Updated: May 24, 2022

Such was the immediate success of the Goons’ spoof of George Orwell’s 1984 that the team revisited the script again just a few weeks after the original broadcast.


The script had a few minor changes, and John Snagge featured in pre-recorded excerpts as the voice of the Big Brother Corporation. This was the first time he had appeared as a character in the Goon Show – but was by no means the last.


The action takes place in the shallow end of an open-air swimming bath in Woodmansterne and on the grass verge of the Great North Road. The play is unsuitable for human beings, young horses and Alderman John Snagge.

(from the Radio Times listing, page 24, issue 1630, published 4 February 1955)


The two script changes I noticed involved restoring a gag that (I think) was scrubbed from the original script, poking fun at Ben Lyon and Bebe Daniels of Life With The Lyons.

Winston (Harry Secombe): That night in my room I sat out of range of the TV screen. I loved Fnutt, and I hate Big Brother. I wrote it in my diary: "I hate BB, I hate BB, I hate BB, I hate BB." [FX: Phone ringing receiver up] Winston: Hello? Sellers (American): Hello. Don't tell anybody, but I hate BB too. Winston: Who are you?
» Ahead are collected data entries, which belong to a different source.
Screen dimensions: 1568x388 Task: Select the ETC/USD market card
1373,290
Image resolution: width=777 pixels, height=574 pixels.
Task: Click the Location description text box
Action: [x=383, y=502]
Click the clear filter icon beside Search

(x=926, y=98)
Sellers: Ben Lyon.

The cricket joke was also updated, indicating that the British team's fortunes had improved in their series of matches against Australia.

Charrington (Sellers): It's beautiful isn't it? It's called a cricket bat. Winston: Did they have test matches way back? Charrington: Yes, that's quite right. Matter of fact, this bat was used in the very last test by an Australian opening batsman. You can see it's quite unmarked.

Controversy

The undoubted success of this episode probably gave some semblance of relief to BBC bosses, as it served to draw a line under the controversy that surrounded the TV play version of 1984, broadcast in December 1954.

Starring Peter Cushing as Winston, the broadcast was the first time many TV viewers had seen such depictions of horror on their screens. The torture scene, in which Winston has his head shut in a box of frenzied rats, caused particular consternation.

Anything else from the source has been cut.